Oh, hi, kids, while you’re busy trying to remember which organs participate the digestive process, this doctor and nurse are just going to look on in undisguised horror at something at the back of this poor man’s throat. Whatever it is must be truly and spectacularly large, as the nurse can apparently see it from across the room. Is it the biggest tumor either of these longtime medical professionals have ever seen? Is it a glowing sac of alien eggs dangling from his uvula? Or maybe it’s not something visible — maybe it’s the awful stench of death evident on his breath.
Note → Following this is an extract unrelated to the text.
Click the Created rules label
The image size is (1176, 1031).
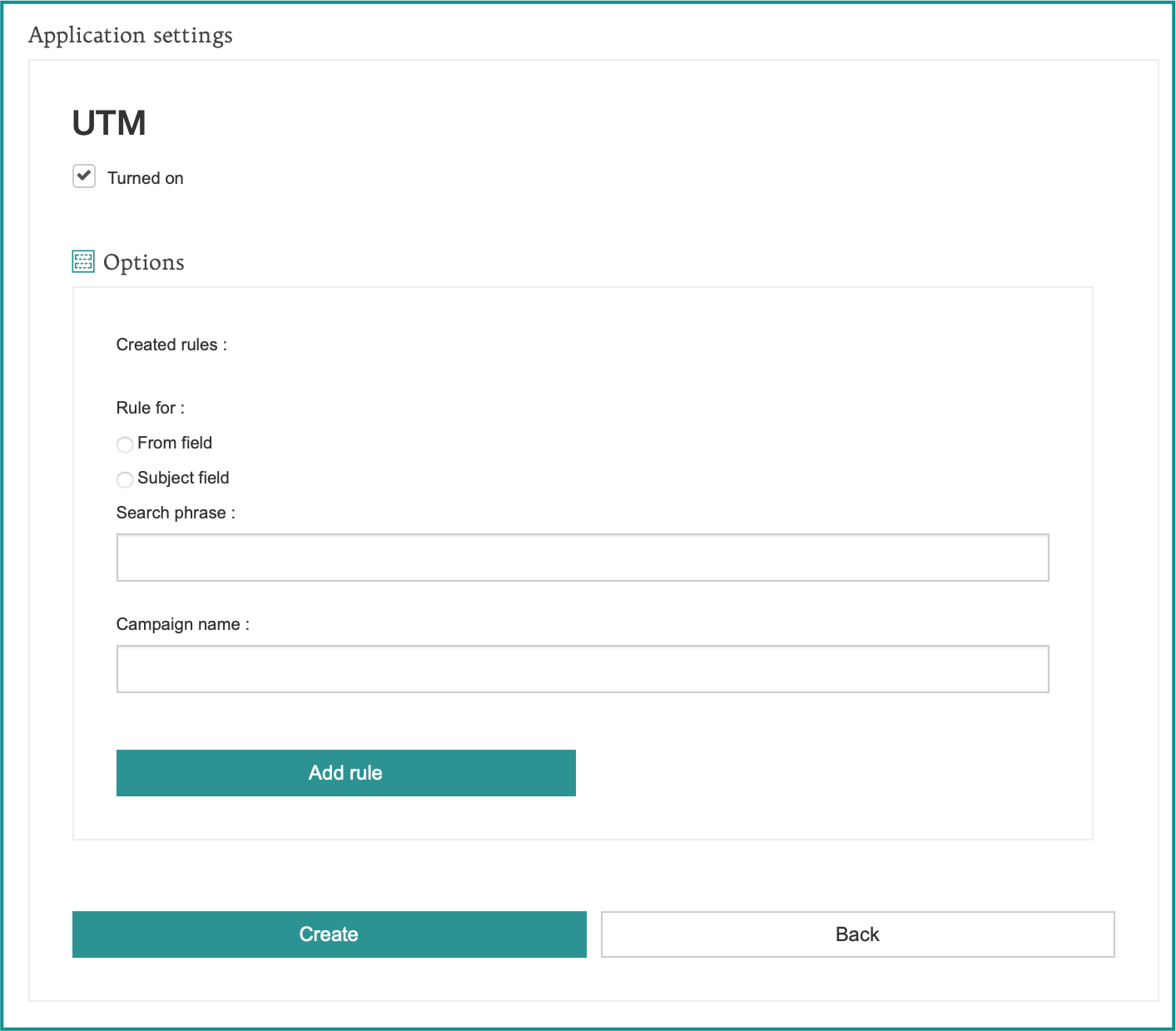pyautogui.click(x=171, y=344)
Whatever the case, when I see expressions like this on the faces of health practitioners, I expect the subject to be immediately placed in an isolation chamber and whisked away to a secret NSA lab by top government scientists.

Popeye, 10/16/10

I generally only mention Popeye here when produces something that’s hilarious out of context, and I think today’s meeting of old acquaintances (and former lovers?) “Poopdeck Pappy” and “Tuna Salad” fits the bill.

Mark Trail, 10/16/10

Wow, I was all worked up about some discrepancies in adherence hunting safety rules in yesterday’s Mark Trail, but now that our hero has covered twenty yards or more, leaping over a fence in the process, and hurled himself directly in front of someone who’s about to fire a rifle, I now know that safety is quite obviously the last thing on anybody’s mind here. Carry on, lunatics!